Personally, I cannot beleieve that they are promoting this before taping it.
I will readily admit I did not read the whole article. However weightlessness can occur in "Near Space". Like I said, it can occur in a falling elevator. Scientists and astronauts regularly experience it in jet planes for training and experimentation. Conversly, near normal gravity can be experienced in "Deep Space". If you could hover 1000 miles above the earth, you would feel almost the same gravity as you would on the surface.
Your point about promoting it before taping is a valid one though.
A good idea for a sequel would be to show a film of the earth exploding on the film and then 'maroon' the people on a 'strange planet' and let them start a new society.
Hah! Tell that to the people who fall out of planes and go SPLAT.
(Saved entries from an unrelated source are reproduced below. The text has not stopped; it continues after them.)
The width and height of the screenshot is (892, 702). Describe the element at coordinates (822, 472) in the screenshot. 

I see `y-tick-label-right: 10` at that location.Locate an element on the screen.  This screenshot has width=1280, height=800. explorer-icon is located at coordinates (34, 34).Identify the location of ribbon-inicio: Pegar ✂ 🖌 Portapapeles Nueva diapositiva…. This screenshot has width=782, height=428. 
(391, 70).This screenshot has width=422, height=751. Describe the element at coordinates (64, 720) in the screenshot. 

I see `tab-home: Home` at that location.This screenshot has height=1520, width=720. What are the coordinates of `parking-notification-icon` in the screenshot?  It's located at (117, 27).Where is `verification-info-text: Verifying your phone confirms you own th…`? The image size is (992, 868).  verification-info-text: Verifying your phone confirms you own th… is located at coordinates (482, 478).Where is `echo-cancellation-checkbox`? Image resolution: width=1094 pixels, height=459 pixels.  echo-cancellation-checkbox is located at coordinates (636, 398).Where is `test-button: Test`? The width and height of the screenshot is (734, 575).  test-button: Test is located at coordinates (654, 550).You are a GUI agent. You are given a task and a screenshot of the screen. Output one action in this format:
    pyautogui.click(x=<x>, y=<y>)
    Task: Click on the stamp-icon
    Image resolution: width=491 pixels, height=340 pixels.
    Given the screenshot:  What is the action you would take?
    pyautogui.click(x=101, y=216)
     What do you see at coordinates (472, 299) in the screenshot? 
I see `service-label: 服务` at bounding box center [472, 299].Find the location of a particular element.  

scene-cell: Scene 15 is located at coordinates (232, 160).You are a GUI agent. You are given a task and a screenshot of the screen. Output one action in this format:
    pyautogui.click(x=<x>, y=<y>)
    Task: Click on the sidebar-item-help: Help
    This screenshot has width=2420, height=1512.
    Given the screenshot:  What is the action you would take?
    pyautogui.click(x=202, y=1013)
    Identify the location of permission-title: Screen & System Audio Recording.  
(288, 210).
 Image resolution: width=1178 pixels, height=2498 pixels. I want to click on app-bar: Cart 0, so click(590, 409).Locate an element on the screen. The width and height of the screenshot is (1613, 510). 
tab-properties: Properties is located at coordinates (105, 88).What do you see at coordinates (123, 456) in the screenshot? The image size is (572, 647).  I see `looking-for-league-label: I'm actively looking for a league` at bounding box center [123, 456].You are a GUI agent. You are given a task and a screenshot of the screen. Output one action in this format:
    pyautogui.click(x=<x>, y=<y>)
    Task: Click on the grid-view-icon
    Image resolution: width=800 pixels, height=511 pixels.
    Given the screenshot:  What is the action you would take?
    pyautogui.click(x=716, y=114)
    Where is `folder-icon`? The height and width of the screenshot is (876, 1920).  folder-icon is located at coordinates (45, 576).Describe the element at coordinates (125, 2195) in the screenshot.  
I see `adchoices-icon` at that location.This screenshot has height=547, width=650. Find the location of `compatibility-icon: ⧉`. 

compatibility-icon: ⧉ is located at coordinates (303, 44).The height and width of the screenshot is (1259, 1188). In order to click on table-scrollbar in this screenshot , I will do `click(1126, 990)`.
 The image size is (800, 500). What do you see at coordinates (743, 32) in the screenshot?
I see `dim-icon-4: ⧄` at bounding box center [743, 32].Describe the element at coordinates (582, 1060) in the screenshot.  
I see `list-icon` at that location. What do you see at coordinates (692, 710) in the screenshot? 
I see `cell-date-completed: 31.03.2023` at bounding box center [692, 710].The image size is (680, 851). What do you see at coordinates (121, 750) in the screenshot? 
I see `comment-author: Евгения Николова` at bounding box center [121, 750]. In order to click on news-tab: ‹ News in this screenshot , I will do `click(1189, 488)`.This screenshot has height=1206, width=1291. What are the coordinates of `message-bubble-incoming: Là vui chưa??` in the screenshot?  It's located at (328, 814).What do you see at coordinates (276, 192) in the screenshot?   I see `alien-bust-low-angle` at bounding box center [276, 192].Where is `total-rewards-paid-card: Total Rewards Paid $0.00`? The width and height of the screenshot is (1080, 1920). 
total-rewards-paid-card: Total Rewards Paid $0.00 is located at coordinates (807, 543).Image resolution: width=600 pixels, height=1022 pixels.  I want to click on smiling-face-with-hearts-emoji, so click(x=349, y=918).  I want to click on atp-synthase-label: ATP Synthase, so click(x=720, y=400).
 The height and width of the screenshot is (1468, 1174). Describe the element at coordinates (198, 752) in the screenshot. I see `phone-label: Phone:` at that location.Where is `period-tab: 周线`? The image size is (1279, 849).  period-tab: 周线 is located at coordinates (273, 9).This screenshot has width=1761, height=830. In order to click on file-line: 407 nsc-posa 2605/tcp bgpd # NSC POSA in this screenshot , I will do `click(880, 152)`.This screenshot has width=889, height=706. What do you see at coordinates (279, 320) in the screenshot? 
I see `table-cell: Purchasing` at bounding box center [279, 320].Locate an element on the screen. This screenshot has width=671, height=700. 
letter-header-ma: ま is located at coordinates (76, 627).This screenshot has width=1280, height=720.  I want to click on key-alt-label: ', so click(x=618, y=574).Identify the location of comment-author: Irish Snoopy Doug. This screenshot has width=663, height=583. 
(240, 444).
> "Near Space" or not doesn't matter, because they
> admit that 20% of the information they're giving
> the "cadets" is bunk.
They could very much tell the cadets as part of the bunk that the shuttle is fitted with gravity plates that generates an artificial field of gravity to keep them floating around. All space ships in SF movies have them, why not just throw it in with the bunks.
> I wonder if the show's producers are leaving
> themselves open to being sued for fraud or
> something similar by the unsuspecting
> "astronauts"?
Well, the article states that they do have quite a large sum of money lined up for the participants after the hoax ends or if the filming has to stop if the entire thing falls apart. So they probably have their asses covered (of course, 5000 quids a day - the participants would be wise to play along until the end even if they figured out the hoax, just to rake in the major moolah). You could freaking buy a nice SUV just by staying on the show for a few days.
> Yea and if this "theory" is true, how come you
> see the damn things flying in the sky all the
> time?!
Maybe it's a government cover up for some rare kind of flying fish that the military scientists created and it went wrong 😉
Still, it doesn't explain for other countries. We dont have greyhound buses over here - :D . And It did actually took me to my destination in one third the time it took to get there by car.
ive experienced things that havnt felt anything like i thought they would, maybe they could put it down to that
plus they used a plane on the US version of biggest loser that causes weightlessness
So what about the planes that hit the twin towers? Where they just an illusion? Ask the victims of that day.
I watched the first episode last night and it is obviously a fix up to see if they can fool the public.
less than subtle hints dropped all through the program about how most people are sugesstable and that people beleive what the majority beleive.
it was so badly done its almost insulting.